Give the listing below again in full, exactly as written.

*** RECORDS SUPPLIED Section Begins ***

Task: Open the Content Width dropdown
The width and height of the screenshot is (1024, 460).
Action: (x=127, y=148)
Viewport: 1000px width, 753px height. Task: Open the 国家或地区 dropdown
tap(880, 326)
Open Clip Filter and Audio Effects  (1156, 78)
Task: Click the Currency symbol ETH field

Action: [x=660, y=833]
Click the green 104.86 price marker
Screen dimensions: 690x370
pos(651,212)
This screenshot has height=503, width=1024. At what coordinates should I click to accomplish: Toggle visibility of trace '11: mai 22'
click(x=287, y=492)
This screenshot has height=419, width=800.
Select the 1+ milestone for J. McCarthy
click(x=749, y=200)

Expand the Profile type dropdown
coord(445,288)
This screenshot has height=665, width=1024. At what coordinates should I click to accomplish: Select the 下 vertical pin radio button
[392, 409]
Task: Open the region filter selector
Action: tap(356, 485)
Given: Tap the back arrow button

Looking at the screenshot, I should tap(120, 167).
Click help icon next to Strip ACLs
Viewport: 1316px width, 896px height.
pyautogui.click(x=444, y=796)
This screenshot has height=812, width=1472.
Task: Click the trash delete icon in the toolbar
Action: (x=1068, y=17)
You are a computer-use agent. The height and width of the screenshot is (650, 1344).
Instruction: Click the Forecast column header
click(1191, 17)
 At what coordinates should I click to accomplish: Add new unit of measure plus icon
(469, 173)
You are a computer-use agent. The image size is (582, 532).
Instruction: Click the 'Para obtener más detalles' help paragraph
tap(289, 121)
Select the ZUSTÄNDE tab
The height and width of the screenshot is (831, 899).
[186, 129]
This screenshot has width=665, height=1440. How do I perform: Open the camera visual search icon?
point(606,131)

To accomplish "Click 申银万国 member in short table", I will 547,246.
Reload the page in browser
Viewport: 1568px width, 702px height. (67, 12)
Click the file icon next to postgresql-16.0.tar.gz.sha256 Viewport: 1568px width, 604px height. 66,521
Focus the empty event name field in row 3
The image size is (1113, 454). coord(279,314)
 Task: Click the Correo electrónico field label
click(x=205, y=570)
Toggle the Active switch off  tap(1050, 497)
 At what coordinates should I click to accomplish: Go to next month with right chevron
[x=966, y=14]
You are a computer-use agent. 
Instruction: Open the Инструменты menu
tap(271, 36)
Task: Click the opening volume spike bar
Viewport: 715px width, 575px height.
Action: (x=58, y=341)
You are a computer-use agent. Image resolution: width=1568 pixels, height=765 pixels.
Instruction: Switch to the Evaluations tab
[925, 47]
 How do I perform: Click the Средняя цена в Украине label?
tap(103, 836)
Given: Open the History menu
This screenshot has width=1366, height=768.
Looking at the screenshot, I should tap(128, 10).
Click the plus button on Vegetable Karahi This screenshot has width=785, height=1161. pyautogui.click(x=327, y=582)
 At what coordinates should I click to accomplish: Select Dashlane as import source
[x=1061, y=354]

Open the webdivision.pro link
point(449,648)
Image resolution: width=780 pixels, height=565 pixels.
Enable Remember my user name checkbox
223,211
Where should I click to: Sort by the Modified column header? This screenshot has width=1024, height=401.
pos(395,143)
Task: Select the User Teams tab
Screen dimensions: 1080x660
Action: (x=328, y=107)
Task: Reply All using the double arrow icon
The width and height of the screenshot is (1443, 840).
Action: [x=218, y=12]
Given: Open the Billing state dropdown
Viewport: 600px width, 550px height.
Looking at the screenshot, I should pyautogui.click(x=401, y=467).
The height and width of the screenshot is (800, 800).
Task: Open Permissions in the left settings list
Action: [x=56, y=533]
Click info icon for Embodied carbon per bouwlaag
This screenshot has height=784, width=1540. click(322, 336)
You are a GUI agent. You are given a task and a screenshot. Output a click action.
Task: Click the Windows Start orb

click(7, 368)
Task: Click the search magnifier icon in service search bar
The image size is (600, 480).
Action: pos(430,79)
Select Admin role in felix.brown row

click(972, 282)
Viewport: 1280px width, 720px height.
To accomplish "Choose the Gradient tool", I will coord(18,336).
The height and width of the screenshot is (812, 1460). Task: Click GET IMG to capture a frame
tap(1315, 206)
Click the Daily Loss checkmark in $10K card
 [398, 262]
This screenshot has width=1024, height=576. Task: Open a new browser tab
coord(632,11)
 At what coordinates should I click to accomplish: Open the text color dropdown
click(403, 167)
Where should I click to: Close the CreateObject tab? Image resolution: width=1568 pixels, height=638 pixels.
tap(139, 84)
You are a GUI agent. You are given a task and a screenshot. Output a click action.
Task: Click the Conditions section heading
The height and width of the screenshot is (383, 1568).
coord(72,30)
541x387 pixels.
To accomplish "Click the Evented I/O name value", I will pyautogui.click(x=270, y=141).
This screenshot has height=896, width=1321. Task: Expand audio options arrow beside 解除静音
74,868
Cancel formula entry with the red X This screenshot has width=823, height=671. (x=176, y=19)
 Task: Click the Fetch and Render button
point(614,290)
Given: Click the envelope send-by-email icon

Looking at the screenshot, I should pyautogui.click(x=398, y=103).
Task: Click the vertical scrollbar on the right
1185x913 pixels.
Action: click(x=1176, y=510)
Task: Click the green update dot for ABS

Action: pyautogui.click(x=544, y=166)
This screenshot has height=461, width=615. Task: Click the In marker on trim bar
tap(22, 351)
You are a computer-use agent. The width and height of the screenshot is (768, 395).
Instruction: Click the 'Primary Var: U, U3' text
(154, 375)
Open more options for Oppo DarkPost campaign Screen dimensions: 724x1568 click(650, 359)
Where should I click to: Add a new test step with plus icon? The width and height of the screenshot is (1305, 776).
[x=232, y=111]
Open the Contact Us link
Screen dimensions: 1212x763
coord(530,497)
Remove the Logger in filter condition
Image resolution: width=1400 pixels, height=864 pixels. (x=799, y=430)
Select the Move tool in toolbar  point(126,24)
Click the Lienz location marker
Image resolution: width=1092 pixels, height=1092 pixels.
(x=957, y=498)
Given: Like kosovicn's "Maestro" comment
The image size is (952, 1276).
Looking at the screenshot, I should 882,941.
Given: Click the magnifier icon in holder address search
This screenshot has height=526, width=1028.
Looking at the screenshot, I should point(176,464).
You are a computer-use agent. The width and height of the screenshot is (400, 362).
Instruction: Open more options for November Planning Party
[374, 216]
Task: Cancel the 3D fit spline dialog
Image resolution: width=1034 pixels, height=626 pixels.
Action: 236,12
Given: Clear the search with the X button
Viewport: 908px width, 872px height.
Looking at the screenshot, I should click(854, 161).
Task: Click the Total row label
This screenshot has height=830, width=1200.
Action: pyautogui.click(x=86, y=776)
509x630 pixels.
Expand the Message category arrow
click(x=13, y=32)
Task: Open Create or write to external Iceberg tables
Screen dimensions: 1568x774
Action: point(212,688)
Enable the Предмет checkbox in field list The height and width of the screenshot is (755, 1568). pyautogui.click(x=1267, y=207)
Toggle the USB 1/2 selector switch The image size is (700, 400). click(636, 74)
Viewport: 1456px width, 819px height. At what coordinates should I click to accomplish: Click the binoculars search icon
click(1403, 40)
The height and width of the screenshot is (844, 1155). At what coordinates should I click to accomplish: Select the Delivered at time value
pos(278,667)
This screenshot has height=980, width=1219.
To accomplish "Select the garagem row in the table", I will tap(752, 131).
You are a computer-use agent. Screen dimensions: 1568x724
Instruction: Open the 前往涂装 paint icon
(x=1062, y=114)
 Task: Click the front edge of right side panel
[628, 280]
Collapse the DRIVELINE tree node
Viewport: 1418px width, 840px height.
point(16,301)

*** RECORDS SUPPLIED Section Ends ***

*RESULT FOR THIS TASK*.
Task: Open the Content Width dropdown
The width and height of the screenshot is (1024, 460).
Action: (x=127, y=148)
Viewport: 1000px width, 753px height. Task: Open the 国家或地区 dropdown
tap(880, 326)
Open Clip Filter and Audio Effects  (1156, 78)
Task: Click the Currency symbol ETH field

Action: [x=660, y=833]
Click the green 104.86 price marker
Screen dimensions: 690x370
pos(651,212)
This screenshot has height=503, width=1024. At what coordinates should I click to accomplish: Toggle visibility of trace '11: mai 22'
click(x=287, y=492)
This screenshot has height=419, width=800.
Select the 1+ milestone for J. McCarthy
click(x=749, y=200)

Expand the Profile type dropdown
coord(445,288)
This screenshot has height=665, width=1024. At what coordinates should I click to accomplish: Select the 下 vertical pin radio button
[392, 409]
Task: Open the region filter selector
Action: tap(356, 485)
Given: Tap the back arrow button

Looking at the screenshot, I should tap(120, 167).
Click help icon next to Strip ACLs
Viewport: 1316px width, 896px height.
pyautogui.click(x=444, y=796)
This screenshot has height=812, width=1472.
Task: Click the trash delete icon in the toolbar
Action: (x=1068, y=17)
You are a computer-use agent. The height and width of the screenshot is (650, 1344).
Instruction: Click the Forecast column header
click(1191, 17)
 At what coordinates should I click to accomplish: Add new unit of measure plus icon
(469, 173)
You are a computer-use agent. The image size is (582, 532).
Instruction: Click the 'Para obtener más detalles' help paragraph
tap(289, 121)
Select the ZUSTÄNDE tab
The height and width of the screenshot is (831, 899).
[186, 129]
This screenshot has width=665, height=1440. How do I perform: Open the camera visual search icon?
point(606,131)

To accomplish "Click 申银万国 member in short table", I will 547,246.
Reload the page in browser
Viewport: 1568px width, 702px height. (67, 12)
Click the file icon next to postgresql-16.0.tar.gz.sha256 Viewport: 1568px width, 604px height. 66,521
Focus the empty event name field in row 3
The image size is (1113, 454). coord(279,314)
 Task: Click the Correo electrónico field label
click(x=205, y=570)
Toggle the Active switch off  tap(1050, 497)
 At what coordinates should I click to accomplish: Go to next month with right chevron
[x=966, y=14]
You are a computer-use agent. 
Instruction: Open the Инструменты menu
tap(271, 36)
Task: Click the opening volume spike bar
Viewport: 715px width, 575px height.
Action: (x=58, y=341)
You are a computer-use agent. Image resolution: width=1568 pixels, height=765 pixels.
Instruction: Switch to the Evaluations tab
[925, 47]
 How do I perform: Click the Средняя цена в Украине label?
tap(103, 836)
Given: Open the History menu
This screenshot has width=1366, height=768.
Looking at the screenshot, I should tap(128, 10).
Click the plus button on Vegetable Karahi This screenshot has width=785, height=1161. pyautogui.click(x=327, y=582)
 At what coordinates should I click to accomplish: Select Dashlane as import source
[x=1061, y=354]

Open the webdivision.pro link
point(449,648)
Image resolution: width=780 pixels, height=565 pixels.
Enable Remember my user name checkbox
223,211
Where should I click to: Sort by the Modified column header? This screenshot has width=1024, height=401.
pos(395,143)
Task: Select the User Teams tab
Screen dimensions: 1080x660
Action: (x=328, y=107)
Task: Reply All using the double arrow icon
The width and height of the screenshot is (1443, 840).
Action: [x=218, y=12]
Given: Open the Billing state dropdown
Viewport: 600px width, 550px height.
Looking at the screenshot, I should pyautogui.click(x=401, y=467).
The height and width of the screenshot is (800, 800).
Task: Open Permissions in the left settings list
Action: [x=56, y=533]
Click info icon for Embodied carbon per bouwlaag
This screenshot has height=784, width=1540. click(322, 336)
You are a GUI agent. You are given a task and a screenshot. Output a click action.
Task: Click the Windows Start orb

click(7, 368)
Task: Click the search magnifier icon in service search bar
The image size is (600, 480).
Action: pos(430,79)
Select Admin role in felix.brown row

click(972, 282)
Viewport: 1280px width, 720px height.
To accomplish "Choose the Gradient tool", I will coord(18,336).
The height and width of the screenshot is (812, 1460). Task: Click GET IMG to capture a frame
tap(1315, 206)
Click the Daily Loss checkmark in $10K card
 [398, 262]
This screenshot has width=1024, height=576. Task: Open a new browser tab
coord(632,11)
 At what coordinates should I click to accomplish: Open the text color dropdown
click(403, 167)
Where should I click to: Close the CreateObject tab? Image resolution: width=1568 pixels, height=638 pixels.
tap(139, 84)
You are a GUI agent. You are given a task and a screenshot. Output a click action.
Task: Click the Conditions section heading
The height and width of the screenshot is (383, 1568).
coord(72,30)
541x387 pixels.
To accomplish "Click the Evented I/O name value", I will pyautogui.click(x=270, y=141).
This screenshot has height=896, width=1321. Task: Expand audio options arrow beside 解除静音
74,868
Cancel formula entry with the red X This screenshot has width=823, height=671. (x=176, y=19)
 Task: Click the Fetch and Render button
point(614,290)
Given: Click the envelope send-by-email icon

Looking at the screenshot, I should pyautogui.click(x=398, y=103).
Task: Click the vertical scrollbar on the right
1185x913 pixels.
Action: click(x=1176, y=510)
Task: Click the green update dot for ABS

Action: pyautogui.click(x=544, y=166)
This screenshot has height=461, width=615. Task: Click the In marker on trim bar
tap(22, 351)
You are a computer-use agent. The width and height of the screenshot is (768, 395).
Instruction: Click the 'Primary Var: U, U3' text
(154, 375)
Open more options for Oppo DarkPost campaign Screen dimensions: 724x1568 click(650, 359)
Where should I click to: Add a new test step with plus icon? The width and height of the screenshot is (1305, 776).
[x=232, y=111]
Open the Contact Us link
Screen dimensions: 1212x763
coord(530,497)
Remove the Logger in filter condition
Image resolution: width=1400 pixels, height=864 pixels. (x=799, y=430)
Select the Move tool in toolbar  point(126,24)
Click the Lienz location marker
Image resolution: width=1092 pixels, height=1092 pixels.
(x=957, y=498)
Given: Like kosovicn's "Maestro" comment
The image size is (952, 1276).
Looking at the screenshot, I should 882,941.
Given: Click the magnifier icon in holder address search
This screenshot has height=526, width=1028.
Looking at the screenshot, I should point(176,464).
You are a computer-use agent. The width and height of the screenshot is (400, 362).
Instruction: Open more options for November Planning Party
[374, 216]
Task: Cancel the 3D fit spline dialog
Image resolution: width=1034 pixels, height=626 pixels.
Action: 236,12
Given: Clear the search with the X button
Viewport: 908px width, 872px height.
Looking at the screenshot, I should click(854, 161).
Task: Click the Total row label
This screenshot has height=830, width=1200.
Action: pyautogui.click(x=86, y=776)
509x630 pixels.
Expand the Message category arrow
click(x=13, y=32)
Task: Open Create or write to external Iceberg tables
Screen dimensions: 1568x774
Action: point(212,688)
Enable the Предмет checkbox in field list The height and width of the screenshot is (755, 1568). pyautogui.click(x=1267, y=207)
Toggle the USB 1/2 selector switch The image size is (700, 400). click(636, 74)
Viewport: 1456px width, 819px height. At what coordinates should I click to accomplish: Click the binoculars search icon
click(1403, 40)
The height and width of the screenshot is (844, 1155). At what coordinates should I click to accomplish: Select the Delivered at time value
pos(278,667)
This screenshot has height=980, width=1219.
To accomplish "Select the garagem row in the table", I will tap(752, 131).
You are a computer-use agent. Screen dimensions: 1568x724
Instruction: Open the 前往涂装 paint icon
(x=1062, y=114)
 Task: Click the front edge of right side panel
[628, 280]
Collapse the DRIVELINE tree node
Viewport: 1418px width, 840px height.
point(16,301)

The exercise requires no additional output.